Où sont nos plus belles années?

Où sont nos plus belles années?

Les débuts d’année scolaire, empreints de promesses, m’émeuvent. Il faut voir les petits nouveaux, aussi inquiets que fiers, arriver par la grande porte. La fin des vacances marque leur entrée dans l’adolescence. À partir de maintenant, ils ne seront plus traités comme des enfants. Pour les encourager, on en trouvera toujours quelques-uns pour leur dire qu’ils s’apprêtent à vivre «la plus belle période de leur vie». Cette réflexion, pleine de bonnes intentions, est traversée de sous-entendus qui méritent d’être discutés.

Jugement de valeur

La mémoire faisant bien les choses, les souvenirs que nous chérissons sont souvent tronqués, déformés. Nous nous attachons à une vision idéalisée du passé. En sciences de la mémoire, on parle d’un pic de réminiscence: peu importe les conditions réelles de la vie, nous nous souviendrons avec affection de l’époque où nous étions âgés de quinze à vingt-cinq ans. Nous sommes condamnés, en quelque sorte, à devenir de vieux nostalgiques.

Mais ce jeunisme ne saurait résulter du simple biais cognitif. Dans nos sociétés, nous vouons un véritable culte à la jeunesse. Au détriment des jeunes eux-mêmes, nous valorisons l’insouciance, la nouveauté, le plaisir. Nous plaquons sur eux le fantasme d’une innocence qui leur est étrangère. Car les ados, de leur côté, nous implorent de prendre nos responsabilités.

No future

Dans le film La déesse des mouches à feu, tiré du roman du même nom, on suit les tribulations de Catherine, seize ans, dans sa découverte de la drogue et de la sexualité. Ses parents, consumés par leur divorce, achètent son amour à coups de cadeaux. La jeune femme vit hors du temps, dans un éternel présent. Avec son groupe d’amis, elle évolue dans un univers parallèle où la mort rôde. Rien, dans le quotidien de Catherine, n’est idyllique, sinon la nature où elle se réfugie.

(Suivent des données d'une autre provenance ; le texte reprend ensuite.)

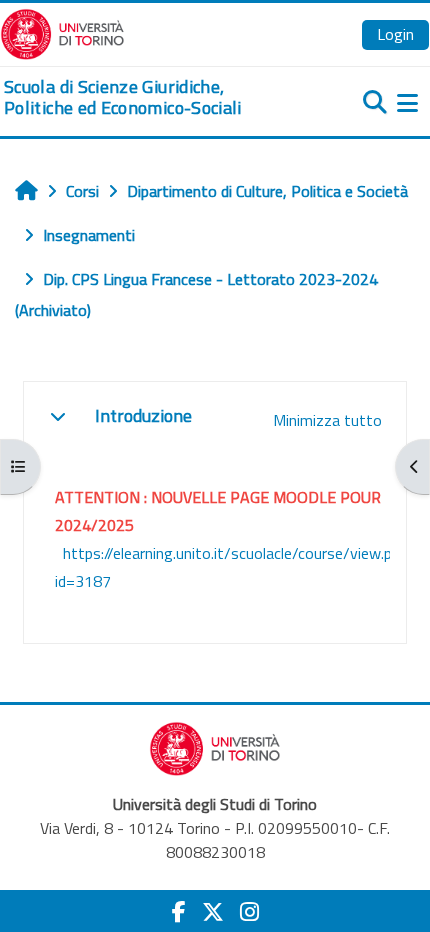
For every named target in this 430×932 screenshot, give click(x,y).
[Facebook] (179, 912)
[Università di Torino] (62, 32)
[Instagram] (249, 912)
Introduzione (143, 415)
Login (395, 34)
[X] (213, 912)
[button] (58, 416)
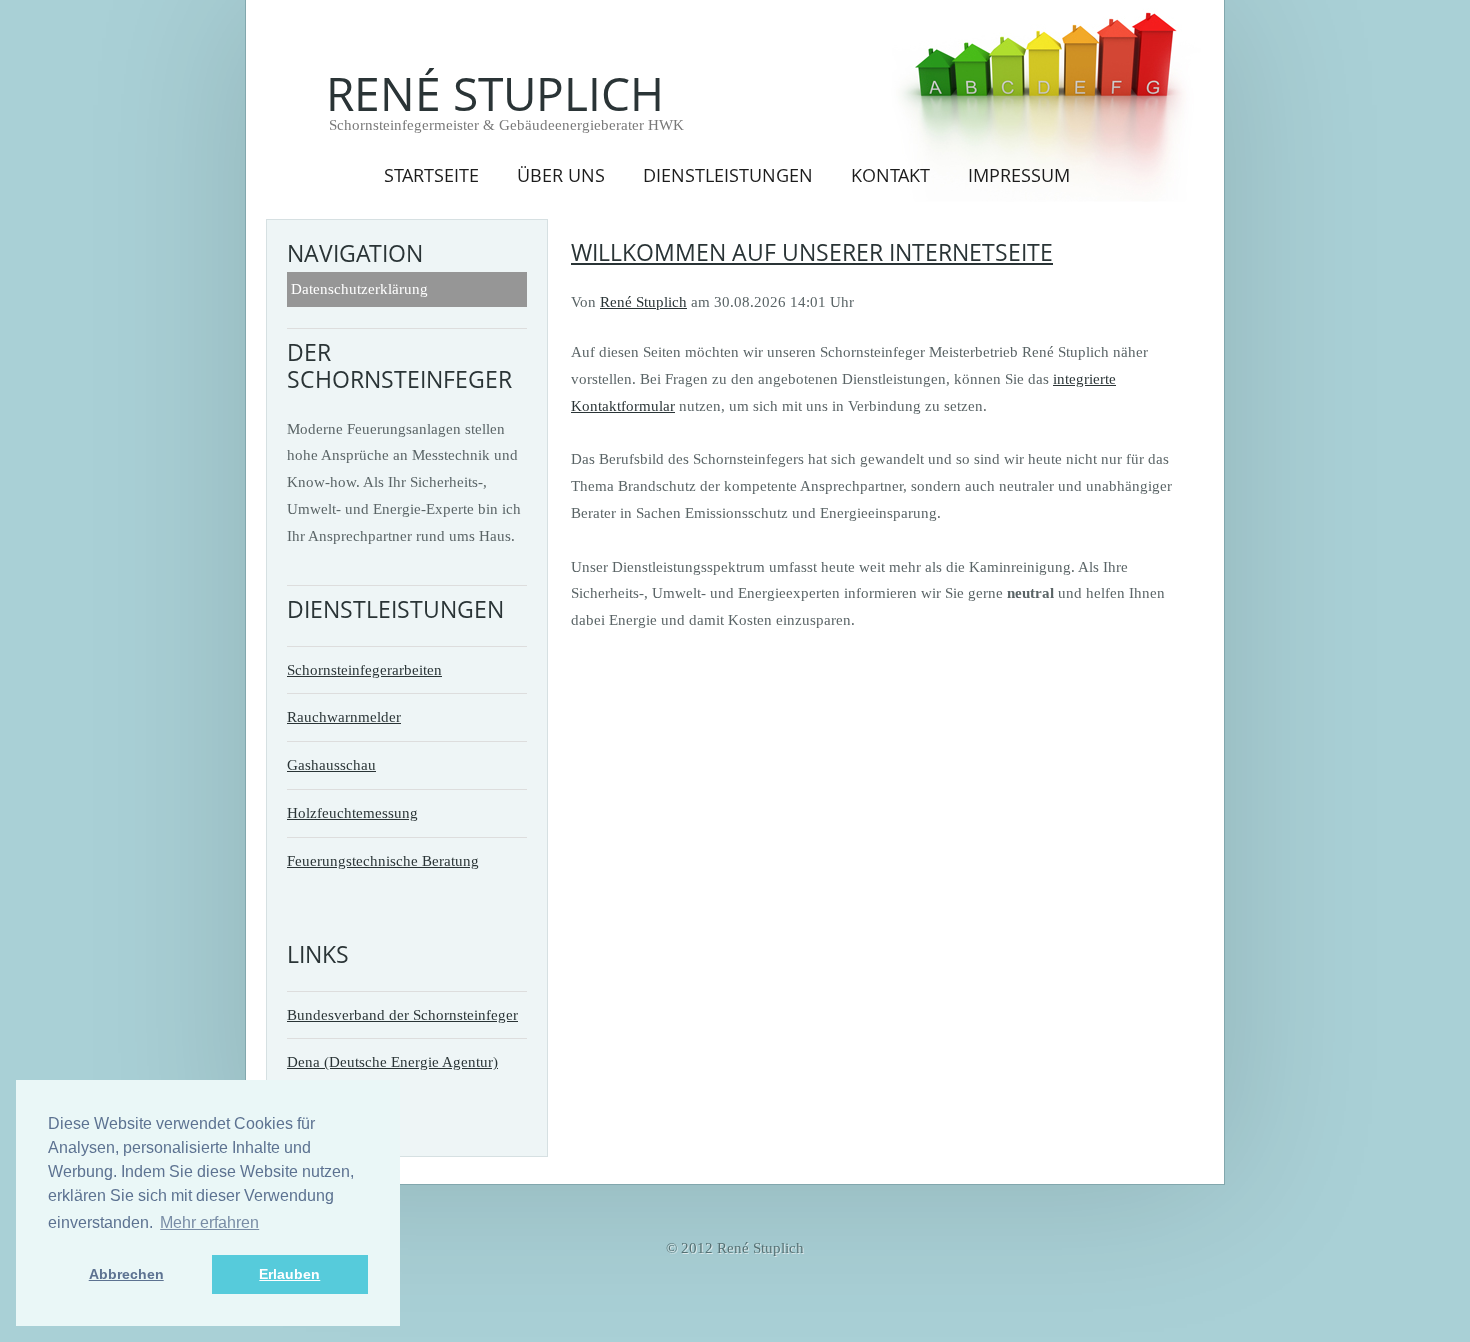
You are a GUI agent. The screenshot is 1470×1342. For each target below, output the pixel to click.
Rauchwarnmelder (344, 716)
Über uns (561, 174)
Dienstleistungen (728, 174)
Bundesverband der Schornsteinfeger (402, 1014)
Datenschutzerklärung (359, 288)
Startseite (431, 174)
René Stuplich (495, 93)
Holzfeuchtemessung (352, 812)
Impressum (1019, 174)
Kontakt (890, 174)
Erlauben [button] (289, 1274)
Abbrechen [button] (126, 1274)
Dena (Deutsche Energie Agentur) (392, 1061)
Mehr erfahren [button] (209, 1222)
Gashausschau (331, 764)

Dans la vie, soit on vieillit, soit on meurt. Étais-je destinée à perdre en valeur à mesure que je gagnerais en expérience?

Si l’adolescente avait vécu trente ans plus tard, soit en 2020, elle n’aurait pu échapper aussi aisément aux pressions extérieures. Hyperconnectée, elle aurait été informée en temps réel des ravages des feux de forêt comme des nouveautés en maquillage. Une alerte envoyée par le portail de son école lui aurait rappelé un devoir en retard. Elle aurait été sollicitée par son employeur pour faire un quart de travail supplémentaire, pénurie de main-d’œuvre oblige.

À seize ans, on croit souvent porter le poids du monde sur ses épaules.

Pour quoi vivre

Dans mes premières années d’exercice en pastorale, on me félicitait régulièrement pour ma jeunesse. Ces commentaires, au lieu de me réjouir, éveillaient en moi une certaine angoisse. Dans la vie, soit on vieillit, soit on meurt. Je n’y échapperai pas. Étais-je destinée à perdre en valeur à mesure que je gagnerais en expérience?

Le deuil accompagne toutes les transitions, dont l’adolescence, censée conduire à l’âge adulte. Si cette phase constitue le summum de l’existence, à quoi bon construire pour l’avenir?

Nous vivrons tous des pertes, c’est inéluctable.

Pour que ces passages soient sources de vie, il faut pouvoir y entrer librement.

Ne plaçons pas des chimères sur le chemin de ceux qui suivent.